What you will do: Every line in the entries that holds "each" should be identified and copied.

Provided information:
####################

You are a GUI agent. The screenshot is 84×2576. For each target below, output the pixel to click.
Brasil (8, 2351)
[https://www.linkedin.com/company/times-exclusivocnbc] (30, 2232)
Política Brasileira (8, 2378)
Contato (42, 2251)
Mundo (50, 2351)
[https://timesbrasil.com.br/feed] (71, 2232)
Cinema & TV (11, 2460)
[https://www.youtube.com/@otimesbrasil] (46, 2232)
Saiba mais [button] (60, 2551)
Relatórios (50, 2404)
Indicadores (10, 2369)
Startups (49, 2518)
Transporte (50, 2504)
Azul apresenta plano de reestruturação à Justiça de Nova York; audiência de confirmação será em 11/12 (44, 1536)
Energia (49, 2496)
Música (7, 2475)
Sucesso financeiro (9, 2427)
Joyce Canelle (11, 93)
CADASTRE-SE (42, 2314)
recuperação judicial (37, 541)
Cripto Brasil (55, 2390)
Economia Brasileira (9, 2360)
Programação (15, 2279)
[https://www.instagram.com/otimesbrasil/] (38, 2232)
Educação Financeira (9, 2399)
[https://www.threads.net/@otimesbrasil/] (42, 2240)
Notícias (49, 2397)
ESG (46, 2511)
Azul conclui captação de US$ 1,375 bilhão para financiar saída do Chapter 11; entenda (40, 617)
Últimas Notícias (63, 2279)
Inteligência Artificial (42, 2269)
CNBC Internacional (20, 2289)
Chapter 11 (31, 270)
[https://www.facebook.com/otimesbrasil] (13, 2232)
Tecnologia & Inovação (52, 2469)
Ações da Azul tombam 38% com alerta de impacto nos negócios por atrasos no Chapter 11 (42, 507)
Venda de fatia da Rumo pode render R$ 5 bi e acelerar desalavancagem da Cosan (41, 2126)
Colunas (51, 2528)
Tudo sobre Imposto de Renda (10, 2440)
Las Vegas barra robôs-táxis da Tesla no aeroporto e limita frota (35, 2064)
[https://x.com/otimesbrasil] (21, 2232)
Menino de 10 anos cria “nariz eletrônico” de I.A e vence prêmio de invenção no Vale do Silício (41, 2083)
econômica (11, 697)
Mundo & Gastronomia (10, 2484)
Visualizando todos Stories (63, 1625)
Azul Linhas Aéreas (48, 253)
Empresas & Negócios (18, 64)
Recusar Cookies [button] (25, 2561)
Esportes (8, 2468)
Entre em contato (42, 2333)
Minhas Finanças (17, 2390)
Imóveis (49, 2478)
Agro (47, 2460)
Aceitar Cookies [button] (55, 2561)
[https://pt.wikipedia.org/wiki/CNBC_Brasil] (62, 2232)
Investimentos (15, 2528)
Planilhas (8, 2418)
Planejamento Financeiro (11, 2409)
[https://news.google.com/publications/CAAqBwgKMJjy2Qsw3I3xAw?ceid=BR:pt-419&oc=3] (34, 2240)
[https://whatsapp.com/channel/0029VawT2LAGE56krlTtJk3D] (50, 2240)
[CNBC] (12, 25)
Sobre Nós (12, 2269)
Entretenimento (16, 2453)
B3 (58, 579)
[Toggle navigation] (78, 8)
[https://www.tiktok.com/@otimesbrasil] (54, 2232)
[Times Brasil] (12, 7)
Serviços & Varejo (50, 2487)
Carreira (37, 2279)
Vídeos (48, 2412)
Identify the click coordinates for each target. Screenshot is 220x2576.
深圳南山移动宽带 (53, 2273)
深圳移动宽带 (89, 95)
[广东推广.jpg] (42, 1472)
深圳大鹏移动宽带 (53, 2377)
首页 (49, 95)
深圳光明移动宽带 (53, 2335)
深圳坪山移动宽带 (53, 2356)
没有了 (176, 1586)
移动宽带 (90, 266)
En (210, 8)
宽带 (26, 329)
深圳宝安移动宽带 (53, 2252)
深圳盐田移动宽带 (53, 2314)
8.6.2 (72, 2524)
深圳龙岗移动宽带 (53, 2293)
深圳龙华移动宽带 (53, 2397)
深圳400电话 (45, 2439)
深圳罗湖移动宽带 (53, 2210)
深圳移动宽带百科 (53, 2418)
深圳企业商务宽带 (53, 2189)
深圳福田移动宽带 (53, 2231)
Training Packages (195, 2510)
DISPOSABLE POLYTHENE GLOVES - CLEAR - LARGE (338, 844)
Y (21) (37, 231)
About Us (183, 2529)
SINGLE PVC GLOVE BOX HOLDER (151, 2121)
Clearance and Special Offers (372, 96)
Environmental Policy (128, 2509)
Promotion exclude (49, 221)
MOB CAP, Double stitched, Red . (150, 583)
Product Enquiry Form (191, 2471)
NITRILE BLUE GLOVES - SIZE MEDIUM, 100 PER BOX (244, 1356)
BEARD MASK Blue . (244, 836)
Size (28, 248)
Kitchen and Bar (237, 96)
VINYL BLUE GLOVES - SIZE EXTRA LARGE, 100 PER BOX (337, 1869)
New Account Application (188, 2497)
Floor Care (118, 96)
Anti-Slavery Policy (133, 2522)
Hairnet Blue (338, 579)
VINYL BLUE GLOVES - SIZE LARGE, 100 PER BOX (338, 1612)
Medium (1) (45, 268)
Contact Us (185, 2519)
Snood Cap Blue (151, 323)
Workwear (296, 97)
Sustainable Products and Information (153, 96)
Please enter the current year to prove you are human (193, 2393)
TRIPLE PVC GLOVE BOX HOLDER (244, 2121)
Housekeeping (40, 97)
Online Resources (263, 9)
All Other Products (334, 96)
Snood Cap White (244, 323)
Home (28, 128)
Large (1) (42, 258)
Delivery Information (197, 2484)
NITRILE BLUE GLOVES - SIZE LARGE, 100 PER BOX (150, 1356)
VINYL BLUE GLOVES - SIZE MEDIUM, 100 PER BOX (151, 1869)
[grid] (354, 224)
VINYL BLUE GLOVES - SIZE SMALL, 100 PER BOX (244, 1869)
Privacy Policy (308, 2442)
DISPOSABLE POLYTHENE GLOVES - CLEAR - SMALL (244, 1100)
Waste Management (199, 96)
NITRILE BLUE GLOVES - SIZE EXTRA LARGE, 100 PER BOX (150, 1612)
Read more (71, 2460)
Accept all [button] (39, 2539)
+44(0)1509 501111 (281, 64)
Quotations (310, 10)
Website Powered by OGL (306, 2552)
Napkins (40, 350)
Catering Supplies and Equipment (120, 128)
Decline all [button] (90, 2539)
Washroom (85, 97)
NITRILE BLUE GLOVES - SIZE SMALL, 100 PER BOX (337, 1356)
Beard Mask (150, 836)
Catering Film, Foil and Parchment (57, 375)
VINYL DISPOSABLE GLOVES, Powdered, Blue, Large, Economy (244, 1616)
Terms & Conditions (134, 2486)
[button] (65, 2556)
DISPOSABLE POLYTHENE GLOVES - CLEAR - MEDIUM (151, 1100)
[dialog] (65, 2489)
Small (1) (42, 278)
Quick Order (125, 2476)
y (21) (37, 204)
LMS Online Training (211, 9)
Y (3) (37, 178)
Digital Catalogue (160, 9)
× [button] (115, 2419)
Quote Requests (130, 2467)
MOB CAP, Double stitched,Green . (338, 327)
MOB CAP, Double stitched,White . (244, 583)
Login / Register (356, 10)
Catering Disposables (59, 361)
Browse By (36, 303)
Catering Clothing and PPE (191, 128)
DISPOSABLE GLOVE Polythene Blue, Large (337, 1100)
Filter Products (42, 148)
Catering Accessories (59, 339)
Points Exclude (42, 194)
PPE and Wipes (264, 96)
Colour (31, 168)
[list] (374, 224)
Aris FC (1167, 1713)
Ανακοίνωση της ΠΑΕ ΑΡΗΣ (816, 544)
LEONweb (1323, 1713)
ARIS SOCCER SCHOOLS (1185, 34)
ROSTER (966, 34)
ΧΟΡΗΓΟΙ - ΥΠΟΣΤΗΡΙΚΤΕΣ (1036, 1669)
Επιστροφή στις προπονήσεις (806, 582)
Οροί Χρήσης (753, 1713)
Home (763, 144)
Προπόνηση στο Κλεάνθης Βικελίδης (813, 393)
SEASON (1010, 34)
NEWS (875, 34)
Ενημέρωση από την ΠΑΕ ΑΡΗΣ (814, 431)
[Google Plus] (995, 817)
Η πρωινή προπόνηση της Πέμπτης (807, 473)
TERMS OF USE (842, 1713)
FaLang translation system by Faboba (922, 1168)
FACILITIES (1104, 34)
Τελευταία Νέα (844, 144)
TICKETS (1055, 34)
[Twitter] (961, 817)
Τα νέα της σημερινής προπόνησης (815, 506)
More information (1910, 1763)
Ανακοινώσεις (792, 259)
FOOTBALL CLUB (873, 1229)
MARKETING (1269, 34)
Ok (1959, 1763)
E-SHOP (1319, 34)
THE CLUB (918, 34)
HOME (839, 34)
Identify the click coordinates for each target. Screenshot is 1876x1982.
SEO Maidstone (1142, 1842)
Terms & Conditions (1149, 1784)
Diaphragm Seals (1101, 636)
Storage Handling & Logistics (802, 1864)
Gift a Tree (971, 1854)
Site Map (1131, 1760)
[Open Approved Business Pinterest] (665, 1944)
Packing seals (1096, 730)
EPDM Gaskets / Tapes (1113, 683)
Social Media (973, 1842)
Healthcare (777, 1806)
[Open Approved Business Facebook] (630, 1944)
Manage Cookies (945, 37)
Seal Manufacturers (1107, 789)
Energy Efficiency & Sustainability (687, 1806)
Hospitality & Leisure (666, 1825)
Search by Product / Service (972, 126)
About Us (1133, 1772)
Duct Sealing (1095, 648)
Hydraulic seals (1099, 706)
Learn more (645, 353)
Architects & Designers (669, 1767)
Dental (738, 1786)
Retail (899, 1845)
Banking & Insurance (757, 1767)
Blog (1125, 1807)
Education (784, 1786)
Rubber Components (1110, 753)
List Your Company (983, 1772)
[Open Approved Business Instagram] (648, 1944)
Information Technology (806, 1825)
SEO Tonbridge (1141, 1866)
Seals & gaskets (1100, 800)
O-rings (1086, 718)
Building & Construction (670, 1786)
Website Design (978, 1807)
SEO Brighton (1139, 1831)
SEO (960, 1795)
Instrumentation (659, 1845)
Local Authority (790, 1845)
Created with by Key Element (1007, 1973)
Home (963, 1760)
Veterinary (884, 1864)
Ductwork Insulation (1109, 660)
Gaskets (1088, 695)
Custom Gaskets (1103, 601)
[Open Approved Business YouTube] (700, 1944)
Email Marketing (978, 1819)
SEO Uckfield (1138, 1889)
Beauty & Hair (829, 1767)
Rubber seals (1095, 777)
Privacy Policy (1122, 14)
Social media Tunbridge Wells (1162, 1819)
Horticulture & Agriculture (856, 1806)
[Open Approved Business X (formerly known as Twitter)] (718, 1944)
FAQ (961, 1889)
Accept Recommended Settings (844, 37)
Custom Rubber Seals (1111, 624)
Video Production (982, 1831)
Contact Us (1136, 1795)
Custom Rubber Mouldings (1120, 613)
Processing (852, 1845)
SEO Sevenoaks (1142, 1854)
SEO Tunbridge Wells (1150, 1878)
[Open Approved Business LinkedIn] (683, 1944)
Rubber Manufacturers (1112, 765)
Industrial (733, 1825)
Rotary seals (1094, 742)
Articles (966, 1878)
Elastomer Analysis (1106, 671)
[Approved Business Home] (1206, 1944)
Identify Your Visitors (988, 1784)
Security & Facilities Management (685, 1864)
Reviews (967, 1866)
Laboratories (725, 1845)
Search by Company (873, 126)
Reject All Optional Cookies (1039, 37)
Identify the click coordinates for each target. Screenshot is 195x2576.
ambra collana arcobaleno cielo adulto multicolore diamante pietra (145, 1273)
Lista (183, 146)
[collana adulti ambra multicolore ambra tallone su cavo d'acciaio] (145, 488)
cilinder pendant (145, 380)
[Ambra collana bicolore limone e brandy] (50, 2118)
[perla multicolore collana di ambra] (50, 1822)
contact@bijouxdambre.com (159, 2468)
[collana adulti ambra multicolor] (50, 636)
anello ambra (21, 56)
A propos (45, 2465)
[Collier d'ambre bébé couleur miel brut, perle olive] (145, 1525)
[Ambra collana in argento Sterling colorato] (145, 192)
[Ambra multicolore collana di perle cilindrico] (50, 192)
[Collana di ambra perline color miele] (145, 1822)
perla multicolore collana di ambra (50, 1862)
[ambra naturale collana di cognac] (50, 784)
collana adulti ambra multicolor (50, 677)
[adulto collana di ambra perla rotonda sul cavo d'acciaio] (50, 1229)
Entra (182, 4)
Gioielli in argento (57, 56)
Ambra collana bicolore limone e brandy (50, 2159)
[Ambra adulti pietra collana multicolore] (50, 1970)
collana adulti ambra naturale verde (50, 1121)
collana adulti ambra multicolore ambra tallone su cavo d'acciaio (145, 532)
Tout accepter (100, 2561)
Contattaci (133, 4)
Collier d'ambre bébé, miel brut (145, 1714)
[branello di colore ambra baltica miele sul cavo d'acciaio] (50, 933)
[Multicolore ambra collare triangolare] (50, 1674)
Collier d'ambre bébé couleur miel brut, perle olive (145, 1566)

####################

Answer to the problem:
You are a GUI agent. The screenshot is 84×2576. For each target below, output the pixel to click.
Identify the click coordinates for each target. Screenshot is 220x2576.
Identify the click coordinates for each target. Screenshot is 1876x1982.
Identify the click coordinates for each target. Screenshot is 195x2576.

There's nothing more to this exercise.